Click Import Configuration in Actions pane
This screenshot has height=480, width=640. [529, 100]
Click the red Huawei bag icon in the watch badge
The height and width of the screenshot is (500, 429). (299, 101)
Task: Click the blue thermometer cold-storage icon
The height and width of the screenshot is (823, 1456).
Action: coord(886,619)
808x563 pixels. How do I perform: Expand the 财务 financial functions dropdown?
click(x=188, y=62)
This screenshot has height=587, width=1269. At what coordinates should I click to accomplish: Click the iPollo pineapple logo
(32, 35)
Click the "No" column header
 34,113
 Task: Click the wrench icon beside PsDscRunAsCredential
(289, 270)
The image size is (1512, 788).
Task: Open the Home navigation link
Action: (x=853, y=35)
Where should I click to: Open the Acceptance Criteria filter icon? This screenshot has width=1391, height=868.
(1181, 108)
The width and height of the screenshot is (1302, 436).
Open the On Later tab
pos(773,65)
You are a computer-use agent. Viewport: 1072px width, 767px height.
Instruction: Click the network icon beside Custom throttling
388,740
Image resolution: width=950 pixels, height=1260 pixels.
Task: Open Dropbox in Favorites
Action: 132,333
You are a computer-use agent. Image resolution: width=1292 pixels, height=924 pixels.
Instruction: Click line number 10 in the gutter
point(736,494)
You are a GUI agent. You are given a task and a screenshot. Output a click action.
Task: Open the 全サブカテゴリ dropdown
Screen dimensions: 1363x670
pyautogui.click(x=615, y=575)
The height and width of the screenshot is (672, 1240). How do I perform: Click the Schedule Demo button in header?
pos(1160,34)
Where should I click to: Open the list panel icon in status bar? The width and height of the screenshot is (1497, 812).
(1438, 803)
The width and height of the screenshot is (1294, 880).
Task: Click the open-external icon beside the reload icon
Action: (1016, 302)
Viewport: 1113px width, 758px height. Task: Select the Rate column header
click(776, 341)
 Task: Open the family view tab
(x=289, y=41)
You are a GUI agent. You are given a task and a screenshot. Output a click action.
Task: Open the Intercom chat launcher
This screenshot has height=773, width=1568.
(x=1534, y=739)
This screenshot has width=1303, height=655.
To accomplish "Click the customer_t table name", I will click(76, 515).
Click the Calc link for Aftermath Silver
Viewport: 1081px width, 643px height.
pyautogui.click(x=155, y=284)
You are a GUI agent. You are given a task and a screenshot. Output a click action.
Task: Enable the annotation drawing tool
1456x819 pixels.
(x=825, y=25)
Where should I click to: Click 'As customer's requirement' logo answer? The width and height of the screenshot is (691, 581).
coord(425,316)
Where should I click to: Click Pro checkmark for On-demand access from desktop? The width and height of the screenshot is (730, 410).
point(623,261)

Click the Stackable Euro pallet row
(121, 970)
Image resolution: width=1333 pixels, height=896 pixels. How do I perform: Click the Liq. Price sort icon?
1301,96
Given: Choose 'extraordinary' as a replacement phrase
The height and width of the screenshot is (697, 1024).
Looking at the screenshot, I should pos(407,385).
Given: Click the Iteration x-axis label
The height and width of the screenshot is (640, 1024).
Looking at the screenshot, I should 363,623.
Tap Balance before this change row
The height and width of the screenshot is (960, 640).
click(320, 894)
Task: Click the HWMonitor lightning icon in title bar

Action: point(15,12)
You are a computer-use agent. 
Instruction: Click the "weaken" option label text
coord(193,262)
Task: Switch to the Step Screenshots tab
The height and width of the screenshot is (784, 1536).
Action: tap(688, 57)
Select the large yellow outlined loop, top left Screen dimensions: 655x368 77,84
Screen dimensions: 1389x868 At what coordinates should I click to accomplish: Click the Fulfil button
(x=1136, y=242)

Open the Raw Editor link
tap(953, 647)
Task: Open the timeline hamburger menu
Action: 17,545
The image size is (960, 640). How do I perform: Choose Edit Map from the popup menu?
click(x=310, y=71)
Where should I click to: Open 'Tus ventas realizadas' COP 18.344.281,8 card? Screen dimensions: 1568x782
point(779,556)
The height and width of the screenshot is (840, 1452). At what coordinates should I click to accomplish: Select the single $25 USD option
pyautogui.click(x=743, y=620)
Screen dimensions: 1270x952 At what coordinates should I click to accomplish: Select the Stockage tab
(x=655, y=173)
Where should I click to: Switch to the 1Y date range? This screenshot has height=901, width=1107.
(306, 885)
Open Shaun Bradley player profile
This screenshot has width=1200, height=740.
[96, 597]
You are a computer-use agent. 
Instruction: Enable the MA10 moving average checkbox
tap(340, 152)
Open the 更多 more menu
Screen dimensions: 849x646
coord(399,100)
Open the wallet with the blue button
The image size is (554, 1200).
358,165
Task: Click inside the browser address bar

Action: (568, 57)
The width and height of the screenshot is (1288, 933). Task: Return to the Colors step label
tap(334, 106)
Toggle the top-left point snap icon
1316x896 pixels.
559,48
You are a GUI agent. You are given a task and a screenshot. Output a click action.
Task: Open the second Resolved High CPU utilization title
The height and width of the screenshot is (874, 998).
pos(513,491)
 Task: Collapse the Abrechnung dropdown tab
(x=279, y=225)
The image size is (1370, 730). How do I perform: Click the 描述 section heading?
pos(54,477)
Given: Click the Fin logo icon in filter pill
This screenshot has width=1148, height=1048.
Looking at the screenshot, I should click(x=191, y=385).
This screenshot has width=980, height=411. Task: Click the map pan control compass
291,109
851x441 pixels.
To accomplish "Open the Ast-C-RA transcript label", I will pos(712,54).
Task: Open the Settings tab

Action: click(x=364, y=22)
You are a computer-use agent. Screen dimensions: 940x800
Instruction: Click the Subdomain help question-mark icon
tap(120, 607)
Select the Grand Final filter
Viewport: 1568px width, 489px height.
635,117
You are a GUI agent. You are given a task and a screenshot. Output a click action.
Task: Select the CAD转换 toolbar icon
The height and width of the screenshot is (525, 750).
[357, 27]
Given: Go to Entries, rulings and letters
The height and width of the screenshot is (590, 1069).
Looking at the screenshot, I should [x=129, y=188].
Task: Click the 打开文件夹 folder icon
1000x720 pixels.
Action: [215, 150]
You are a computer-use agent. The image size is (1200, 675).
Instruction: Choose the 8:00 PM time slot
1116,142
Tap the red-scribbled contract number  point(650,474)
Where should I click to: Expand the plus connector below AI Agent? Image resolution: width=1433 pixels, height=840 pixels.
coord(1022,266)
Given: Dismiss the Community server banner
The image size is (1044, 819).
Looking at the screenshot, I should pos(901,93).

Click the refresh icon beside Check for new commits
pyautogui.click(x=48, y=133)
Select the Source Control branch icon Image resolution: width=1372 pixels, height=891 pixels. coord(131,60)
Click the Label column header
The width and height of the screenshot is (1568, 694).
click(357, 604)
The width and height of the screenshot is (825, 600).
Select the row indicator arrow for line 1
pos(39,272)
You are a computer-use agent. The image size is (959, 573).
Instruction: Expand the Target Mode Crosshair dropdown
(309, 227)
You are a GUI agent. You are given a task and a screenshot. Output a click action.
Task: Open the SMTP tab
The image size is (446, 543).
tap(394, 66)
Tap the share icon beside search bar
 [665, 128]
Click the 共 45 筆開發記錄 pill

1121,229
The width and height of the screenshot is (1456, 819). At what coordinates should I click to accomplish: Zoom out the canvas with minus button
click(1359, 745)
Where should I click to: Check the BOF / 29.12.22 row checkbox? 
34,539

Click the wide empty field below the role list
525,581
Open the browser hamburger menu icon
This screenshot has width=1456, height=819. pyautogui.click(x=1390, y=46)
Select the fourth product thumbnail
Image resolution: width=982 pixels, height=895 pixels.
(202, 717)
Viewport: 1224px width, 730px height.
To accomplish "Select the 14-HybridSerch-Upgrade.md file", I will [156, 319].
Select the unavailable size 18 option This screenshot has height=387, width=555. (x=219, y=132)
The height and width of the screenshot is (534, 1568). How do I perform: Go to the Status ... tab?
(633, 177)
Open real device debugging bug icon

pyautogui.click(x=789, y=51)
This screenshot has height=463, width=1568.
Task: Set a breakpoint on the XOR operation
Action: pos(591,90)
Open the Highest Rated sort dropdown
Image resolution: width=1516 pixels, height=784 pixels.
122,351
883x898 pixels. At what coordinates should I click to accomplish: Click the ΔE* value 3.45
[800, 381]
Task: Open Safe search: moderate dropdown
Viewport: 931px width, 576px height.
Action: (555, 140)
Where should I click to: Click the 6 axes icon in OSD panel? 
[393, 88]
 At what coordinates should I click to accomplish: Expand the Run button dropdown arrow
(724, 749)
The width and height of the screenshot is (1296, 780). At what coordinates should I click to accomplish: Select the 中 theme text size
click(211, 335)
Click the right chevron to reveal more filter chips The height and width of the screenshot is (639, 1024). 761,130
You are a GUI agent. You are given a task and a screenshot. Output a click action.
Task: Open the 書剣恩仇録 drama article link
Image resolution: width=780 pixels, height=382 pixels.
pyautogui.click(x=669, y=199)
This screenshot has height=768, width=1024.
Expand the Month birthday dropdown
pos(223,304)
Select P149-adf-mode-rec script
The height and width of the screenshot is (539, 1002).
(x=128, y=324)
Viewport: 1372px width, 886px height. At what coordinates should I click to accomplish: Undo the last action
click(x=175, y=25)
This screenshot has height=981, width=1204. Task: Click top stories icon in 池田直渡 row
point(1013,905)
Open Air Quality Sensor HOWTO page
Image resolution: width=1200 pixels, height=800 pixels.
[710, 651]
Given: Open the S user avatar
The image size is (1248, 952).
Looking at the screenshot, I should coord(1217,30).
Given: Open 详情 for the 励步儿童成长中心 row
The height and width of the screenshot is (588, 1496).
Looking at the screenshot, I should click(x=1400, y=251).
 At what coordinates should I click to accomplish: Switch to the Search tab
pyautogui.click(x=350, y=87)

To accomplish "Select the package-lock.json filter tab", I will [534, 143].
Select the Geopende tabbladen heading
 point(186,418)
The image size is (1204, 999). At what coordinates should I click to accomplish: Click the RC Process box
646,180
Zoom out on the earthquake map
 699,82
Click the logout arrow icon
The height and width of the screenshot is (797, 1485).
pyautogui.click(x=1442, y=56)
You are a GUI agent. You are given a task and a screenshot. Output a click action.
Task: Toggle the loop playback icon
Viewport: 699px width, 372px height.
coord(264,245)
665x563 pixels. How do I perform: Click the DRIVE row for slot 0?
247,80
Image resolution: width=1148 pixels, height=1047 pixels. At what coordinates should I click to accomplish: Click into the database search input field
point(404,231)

========================================================================

- **Problem description**
Can you retype everything from the row containing "This screenshot has height=981, width=1204." down through the last of the rows?

- **Output of the task**
This screenshot has height=981, width=1204. Task: Click top stories icon in 池田直渡 row
point(1013,905)
Open Air Quality Sensor HOWTO page
Image resolution: width=1200 pixels, height=800 pixels.
[710, 651]
Given: Open the S user avatar
The image size is (1248, 952).
Looking at the screenshot, I should coord(1217,30).
Given: Open 详情 for the 励步儿童成长中心 row
The height and width of the screenshot is (588, 1496).
Looking at the screenshot, I should click(x=1400, y=251).
 At what coordinates should I click to accomplish: Switch to the Search tab
pyautogui.click(x=350, y=87)

To accomplish "Select the package-lock.json filter tab", I will [534, 143].
Select the Geopende tabbladen heading
 point(186,418)
The image size is (1204, 999). At what coordinates should I click to accomplish: Click the RC Process box
646,180
Zoom out on the earthquake map
 699,82
Click the logout arrow icon
The height and width of the screenshot is (797, 1485).
pyautogui.click(x=1442, y=56)
You are a GUI agent. You are given a task and a screenshot. Output a click action.
Task: Toggle the loop playback icon
Viewport: 699px width, 372px height.
coord(264,245)
665x563 pixels. How do I perform: Click the DRIVE row for slot 0?
247,80
Image resolution: width=1148 pixels, height=1047 pixels. At what coordinates should I click to accomplish: Click into the database search input field
point(404,231)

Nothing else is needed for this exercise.